The broader context is critical: Coal India accounts for over 80% of India's domestic coal production, and any credible energy transition narrative in India must include a decarbonisation pathway for CIL. By deploying renewable capacity at its own operational sites, Coal India reduces its dependence on state electricity boards for grid power, cuts operating costs, and builds internal renewable energy expertise that could eventually support larger solar and wind tenders under the PM Surya Ghar scheme's industrial spillover programmes.
What This Means for India's Energy Transition
India's 500 GW renewable energy target by 2030 — enshrined in its Nationally Determined Contribution (NDC) submitted to the UNFCCC — requires every category of energy consumer and producer to participate in the transition, not just private developers like Adani Green Energy, ReNew Power, and Greenko. State-owned enterprises such as Coal India, NTPC, and NHPC deploying renewable capacity at their own facilities is precisely the kind of systemic demand-side shift that underpins durable progress toward the 500 GW goal. The Chilwa Taal floating solar award demonstrates that PSUs are moving beyond pilot announcements into actual project execution — a critical distinction as India enters the second half of the decade with roughly 190 GW of non-hydro renewable capacity already installed and a steep ramp required through 2030.

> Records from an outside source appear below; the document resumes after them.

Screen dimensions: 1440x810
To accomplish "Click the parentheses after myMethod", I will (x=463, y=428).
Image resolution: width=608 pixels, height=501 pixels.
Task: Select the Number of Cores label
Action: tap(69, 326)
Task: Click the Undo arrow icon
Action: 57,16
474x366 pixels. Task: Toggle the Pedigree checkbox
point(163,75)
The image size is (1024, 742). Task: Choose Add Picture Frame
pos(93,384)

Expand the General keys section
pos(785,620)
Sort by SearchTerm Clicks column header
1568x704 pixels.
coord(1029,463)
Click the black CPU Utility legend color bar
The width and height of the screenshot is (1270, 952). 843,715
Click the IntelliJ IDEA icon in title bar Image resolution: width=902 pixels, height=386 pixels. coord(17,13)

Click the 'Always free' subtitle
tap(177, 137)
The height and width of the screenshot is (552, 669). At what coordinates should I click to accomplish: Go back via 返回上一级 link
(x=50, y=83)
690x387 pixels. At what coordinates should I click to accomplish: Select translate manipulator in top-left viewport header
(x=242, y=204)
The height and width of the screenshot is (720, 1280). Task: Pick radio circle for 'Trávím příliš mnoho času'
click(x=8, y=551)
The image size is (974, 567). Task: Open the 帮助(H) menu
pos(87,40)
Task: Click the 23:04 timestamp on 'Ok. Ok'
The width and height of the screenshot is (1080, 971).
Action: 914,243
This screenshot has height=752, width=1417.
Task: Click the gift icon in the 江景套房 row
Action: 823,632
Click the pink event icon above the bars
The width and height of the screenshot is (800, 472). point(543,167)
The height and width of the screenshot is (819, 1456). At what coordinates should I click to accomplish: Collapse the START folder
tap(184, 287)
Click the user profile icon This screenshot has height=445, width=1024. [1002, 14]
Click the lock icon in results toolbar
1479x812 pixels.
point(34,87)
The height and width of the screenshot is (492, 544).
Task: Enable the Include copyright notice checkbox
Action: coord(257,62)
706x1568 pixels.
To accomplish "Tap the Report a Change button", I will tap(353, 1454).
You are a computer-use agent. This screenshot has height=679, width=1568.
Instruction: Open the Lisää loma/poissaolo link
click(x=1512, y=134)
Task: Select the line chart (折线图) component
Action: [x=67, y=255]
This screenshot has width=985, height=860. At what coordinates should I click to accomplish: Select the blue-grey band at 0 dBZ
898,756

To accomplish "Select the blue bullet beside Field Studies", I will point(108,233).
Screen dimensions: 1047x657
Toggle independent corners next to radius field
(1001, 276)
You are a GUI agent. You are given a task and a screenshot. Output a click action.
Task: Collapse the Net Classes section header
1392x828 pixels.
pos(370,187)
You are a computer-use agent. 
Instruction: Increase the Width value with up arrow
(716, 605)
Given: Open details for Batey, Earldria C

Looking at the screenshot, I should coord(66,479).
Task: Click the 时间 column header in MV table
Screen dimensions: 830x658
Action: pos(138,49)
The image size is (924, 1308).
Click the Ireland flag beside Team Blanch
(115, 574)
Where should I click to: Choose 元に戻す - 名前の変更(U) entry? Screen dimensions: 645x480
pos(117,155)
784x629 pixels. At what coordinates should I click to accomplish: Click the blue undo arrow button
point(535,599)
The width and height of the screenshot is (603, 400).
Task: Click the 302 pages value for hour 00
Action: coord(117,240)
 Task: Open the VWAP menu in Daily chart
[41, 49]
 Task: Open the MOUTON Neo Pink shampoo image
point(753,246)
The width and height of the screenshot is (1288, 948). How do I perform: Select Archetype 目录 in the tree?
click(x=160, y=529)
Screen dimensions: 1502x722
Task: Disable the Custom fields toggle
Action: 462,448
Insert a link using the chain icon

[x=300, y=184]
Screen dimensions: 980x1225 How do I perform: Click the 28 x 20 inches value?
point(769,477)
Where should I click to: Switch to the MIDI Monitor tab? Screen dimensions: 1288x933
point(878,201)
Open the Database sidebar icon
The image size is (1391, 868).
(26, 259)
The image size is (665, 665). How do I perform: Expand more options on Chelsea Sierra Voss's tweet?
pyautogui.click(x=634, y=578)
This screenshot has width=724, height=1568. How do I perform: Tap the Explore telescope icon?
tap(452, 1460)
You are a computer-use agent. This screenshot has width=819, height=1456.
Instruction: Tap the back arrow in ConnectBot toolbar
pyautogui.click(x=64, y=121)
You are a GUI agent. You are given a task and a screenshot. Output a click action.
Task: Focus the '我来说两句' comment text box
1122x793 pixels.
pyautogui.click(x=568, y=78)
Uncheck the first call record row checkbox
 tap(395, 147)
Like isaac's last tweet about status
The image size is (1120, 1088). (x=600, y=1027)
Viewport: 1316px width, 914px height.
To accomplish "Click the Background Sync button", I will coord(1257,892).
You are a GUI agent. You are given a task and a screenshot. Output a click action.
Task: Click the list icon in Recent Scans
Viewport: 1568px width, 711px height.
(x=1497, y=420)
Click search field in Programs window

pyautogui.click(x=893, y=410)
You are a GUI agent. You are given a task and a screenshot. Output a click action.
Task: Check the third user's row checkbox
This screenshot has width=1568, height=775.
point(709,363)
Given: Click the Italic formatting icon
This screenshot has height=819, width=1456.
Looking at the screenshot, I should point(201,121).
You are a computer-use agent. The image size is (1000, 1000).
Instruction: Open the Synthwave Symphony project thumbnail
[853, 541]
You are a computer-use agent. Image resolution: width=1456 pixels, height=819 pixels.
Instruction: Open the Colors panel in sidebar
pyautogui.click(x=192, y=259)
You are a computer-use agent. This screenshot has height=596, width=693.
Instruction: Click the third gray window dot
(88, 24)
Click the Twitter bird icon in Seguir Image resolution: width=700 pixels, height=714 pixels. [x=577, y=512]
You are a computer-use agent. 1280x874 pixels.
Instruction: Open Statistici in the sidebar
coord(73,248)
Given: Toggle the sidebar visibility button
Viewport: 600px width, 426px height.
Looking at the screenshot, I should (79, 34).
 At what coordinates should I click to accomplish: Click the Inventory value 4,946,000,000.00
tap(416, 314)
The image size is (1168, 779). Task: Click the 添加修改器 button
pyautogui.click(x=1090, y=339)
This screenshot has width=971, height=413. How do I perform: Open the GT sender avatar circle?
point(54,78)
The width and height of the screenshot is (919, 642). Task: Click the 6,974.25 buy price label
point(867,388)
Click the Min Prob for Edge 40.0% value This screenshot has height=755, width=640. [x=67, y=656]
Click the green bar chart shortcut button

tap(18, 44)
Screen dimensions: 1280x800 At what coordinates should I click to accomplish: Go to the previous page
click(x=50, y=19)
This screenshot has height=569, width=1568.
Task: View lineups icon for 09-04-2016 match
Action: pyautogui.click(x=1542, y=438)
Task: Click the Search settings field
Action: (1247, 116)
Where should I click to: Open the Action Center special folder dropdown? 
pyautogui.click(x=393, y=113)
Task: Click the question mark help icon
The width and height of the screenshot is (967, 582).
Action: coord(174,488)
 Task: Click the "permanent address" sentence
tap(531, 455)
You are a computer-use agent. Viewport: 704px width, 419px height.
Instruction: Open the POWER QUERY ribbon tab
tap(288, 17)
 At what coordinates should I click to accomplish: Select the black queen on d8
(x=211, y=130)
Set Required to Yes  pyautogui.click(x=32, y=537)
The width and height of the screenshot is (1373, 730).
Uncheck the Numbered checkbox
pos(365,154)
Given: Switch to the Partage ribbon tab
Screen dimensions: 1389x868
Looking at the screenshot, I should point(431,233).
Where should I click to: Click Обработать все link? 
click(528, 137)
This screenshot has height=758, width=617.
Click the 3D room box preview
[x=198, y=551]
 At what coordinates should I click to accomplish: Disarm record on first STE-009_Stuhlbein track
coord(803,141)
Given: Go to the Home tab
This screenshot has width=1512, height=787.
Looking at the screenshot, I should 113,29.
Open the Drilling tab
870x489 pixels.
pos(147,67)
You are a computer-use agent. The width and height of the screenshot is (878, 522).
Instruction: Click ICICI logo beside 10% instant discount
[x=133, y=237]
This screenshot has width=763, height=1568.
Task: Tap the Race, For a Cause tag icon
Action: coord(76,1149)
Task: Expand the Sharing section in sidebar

Watch for Coal India to announce additional floating solar tenders across subsidiaries including South Eastern Coalfields Limited (SECL) and Mahanadi Coalfields Limited (MCL), where larger water bodies offer multi-MW development potential. UPNEDA's pipeline for Uttar Pradesh floating solar will also be worth tracking as the state pushes toward its own 22 GW renewable target by 2026–27. The Gorakhpur award is a data point — but the trend it represents is a structural one.
Key Facts
- —Coal India's Chilwa Taal floating solar project is sized at 20 MW, located in Gorakhpur, Uttar Pradesh
- —CIL has committed approximately ₹5,000 crore toward renewable energy projects across its subsidiaries, targeting 3,000 MW by 2025–26
- —India's installed floating solar capacity exceeds 500 MW with a national informal target of 10 GW by 2030 under MNRE guidelines
Frequently Asked Questions
What is the Coal India floating solar project at Chilwa Taal?
Coal India has awarded a 20 MW floating solar project to be built on Chilwa Taal reservoir in Gorakhpur, Uttar Pradesh. The project will generate an estimated 30–32 million units of clean electricity annually and is part of CIL's plan to develop 3,000 MW of renewable capacity.
How much floating solar capacity does India have in 2025?
India's installed floating solar capacity crossed 500 MW as of 2025, with major projects at Kayamkulam in Kerala, Ramagundam in Telangana, Omkareshwar in Madhya Pradesh, and Rihand in Uttar Pradesh. MNRE has set an informal 10 GW floating solar target by 2030.
Why is Coal India investing in solar energy?
Coal India is investing in solar energy to reduce grid power costs, meet renewable purchase obligations, and respond to MNRE clean energy mandates. CIL has committed ₹5,000 crore to renewable projects and aims for 3,000 MW of renewable capacity across subsidiaries by 2025–26.